[Exercise requirements]:
a – Return the part of the story about the antiques shipment from "One day, I was" up to and including "home improvement stores.".
b – Answer these questions using the story about the antiques shipment:
(i) In which port was the ship carrying the container expected to dock?
(ii) What was the container first detained for?
(iii) Who finally bought the broken pieces of the damaged plates?
c – Continue the story about the antiques shipment from the point where it stops.

In the spring of 2005, I was expecting a baby girl (little c) and a 40 foot high cube container of antiques from England and France.   The few years preceding had been difficult for my extended family…there had been deaths, divorces, financial troubles and other trying personal issues.   Lots of painful change. We had faced some hard times.
Anxious to get the new inventory cleaned, displayed and sold before the baby arrived, I was counting down the days until the ship carrying my container docked in Norfolk, VA.  The container would then make its way by truck to the shop.  Everything would need to be unpacked, cleaned, inventoried, photographed, priced and sold.  Post September 11, the import business had changed a lot but in almost 10 years we had never had any trouble getting our container through customs.   
Never say never.  First the container was detained for X-ray inspection.  Apparently my penchant for old garden and farm tools raised suspicions and so the container was completely unpacked for a physical inspection.  I was physically unable to do heavy lifting so Michael drove to Virginia. He had been told on the phone that he could repack the container.  A container, well packed, is a thing of beauty…hastily packed, it’s a disaster.  Michael drove home a week later, having never been allowed to even lay eyes on our container.
Two weeks later it arrived and we held our breath.   A birdbath…the basin cracked in two…a carton of blue and white porcelain plates shattered.  The leg of a very fine 18th century buffet, snapped.  The list went on.  As we dug into the middle of the container I came upon a pile of what had once been lovely French earthenware jugs.  I was excited that I had been able to source so many and had imagined how I would display them and how great they would look.  They were shattered inside their shoddily replaced bubble wrap. 
At the end of the day, we realized it could have been worse. The furniture could be repaired, although it would be costly.  I sat on the floor with the damaged plates and a hammer.  I broke them into small pieces and displayed the broken bits in large glass canisters.  Finally I sold the pieces to a woman wanting to learn mosaic work.  Mike glued the birdbath together and brought it to our home…we didn’t think we could guarantee it well enough to feel right about selling it to someone else.  The French jugs were a lost cause except for one that was broken across the middle.  I sat it in an out of the way corner, by my work station, and left it there.
One day, I was helping a client sketch ideas and plans for a small fountain.   She had an old tub to for the base and was looking for something for the actual font.   She decided on an urn…the water would bubble up from the center, cascade down the sides of the urn and back into the tub.  It was going to be lovely.  I had been threatening to add a water feature to our garden for years but I didn’t like the fountains I saw for sale at home improvement stores.     
Hmmmm….
I wandered the store looking for pieces to combine into a fountain.  One of the biggest hurdles to designing a fountain is hiding the pump.  I knew that my fountain would go under a dogwood tree so it needed to be low to the ground…not too tall.  A low stone trough would be great but what to go with it?

Text and item location rows:
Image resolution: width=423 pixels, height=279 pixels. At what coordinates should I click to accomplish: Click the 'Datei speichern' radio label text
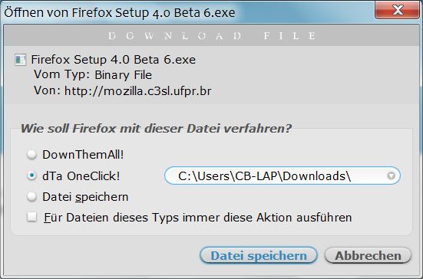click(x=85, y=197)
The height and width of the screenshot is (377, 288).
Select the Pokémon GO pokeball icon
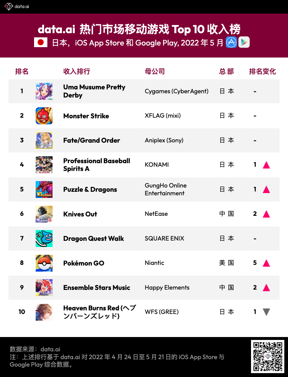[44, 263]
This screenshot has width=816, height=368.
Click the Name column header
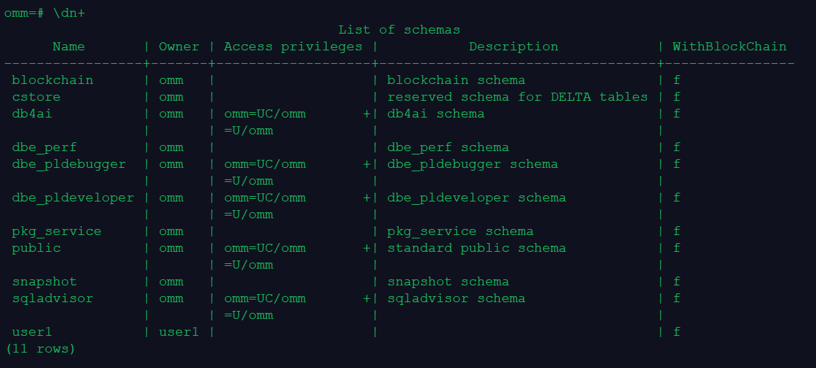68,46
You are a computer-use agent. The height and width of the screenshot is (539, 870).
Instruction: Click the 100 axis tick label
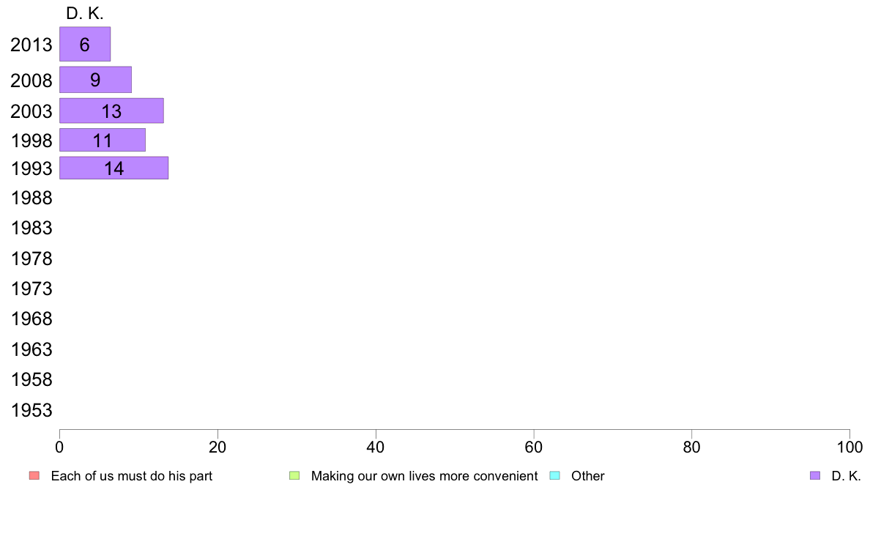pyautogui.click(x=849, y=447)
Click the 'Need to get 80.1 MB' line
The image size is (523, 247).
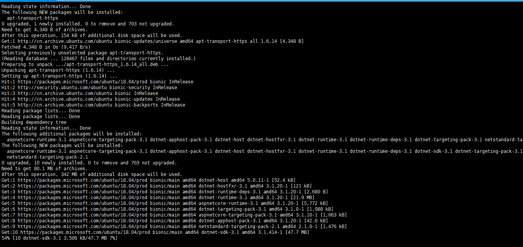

[Results for the exercise]:
a –
One day, I was helping a client sketch ideas and plans for a small fountain.   She had an old tub to for the base and was looking for something for the actual font.   She decided on an urn…the water would bubble up from the center, cascade down the sides of the urn and back into the tub.  It was going to be lovely.  I had been threatening to add a water feature to our garden for years but I didn’t like the fountains I saw for sale at home improvement stores.

b –
(i) Norfolk, VA
(ii) X-ray inspection
(iii) A woman wanting to learn mosaic work

c –
Maybe an urn like my client chose?  No, the colors were too similar.  An enamel body pitcher?  No, it would rust out in a season and the scale was all wrong. Maybe an English watering can?  No, just didn’t look right.  Out of the corner of my eye, I noticed the two pieces of the broken French jug.  I set the top in the trough.  The angle of the break was just right…just right for a fountain!  The dark brown color stood out against the putty colored stone.  And best of all, because the bottom was missing (broken), the pump would be easily hidden.  Voila!  My perfect fountain.
Most of the time, I am able to see the sacred in wholeness. But when something breaks, I try to fix it. And that’s ok…many things CAN be mended.  In fact, in this disposable world we live in, more things SHOULD be mended.  When things can’t be fixed or we won’t take the time or the trouble to try, we often dispose of them….send them off to the landfill where we don’t have to see them anymore.   
But there is sacredness in the broken things too…broken things, broken relationships, even broken people.   It’s all sacred.  When something breaks and cannot be fixed, we have an opportunity to re-vision it…give it a new purpose.  Instead of banishing it from our sight, we can learn to live with the imperfection…the loss.  We can sit and look at the broken things…learn to appreciate them fully…even come to love them… maybe even more than we did in their wholeness. 
As a whole, perfect thing, the French jug would have sat in my dining room…a lovely display. But in its brokenness, the jug directs cool water into a basin….the water makes music …robins bath in my fountain every morning!  Children cannot resist dipping their hands into the stream.   
I am aware that the jug, in its brokenness, is much, much more fragile than when it was whole.  When the weather turns cool, I do not take a chance.  A cold snap would shatter it for sure.  I store it more carefully than I do the other summer things.  For one thing, how would I replace it? Where does one find a broken jug for sale?  The jug, BECAUSE of its brokenness, is precious to me.   In some ways, it is irreplaceable.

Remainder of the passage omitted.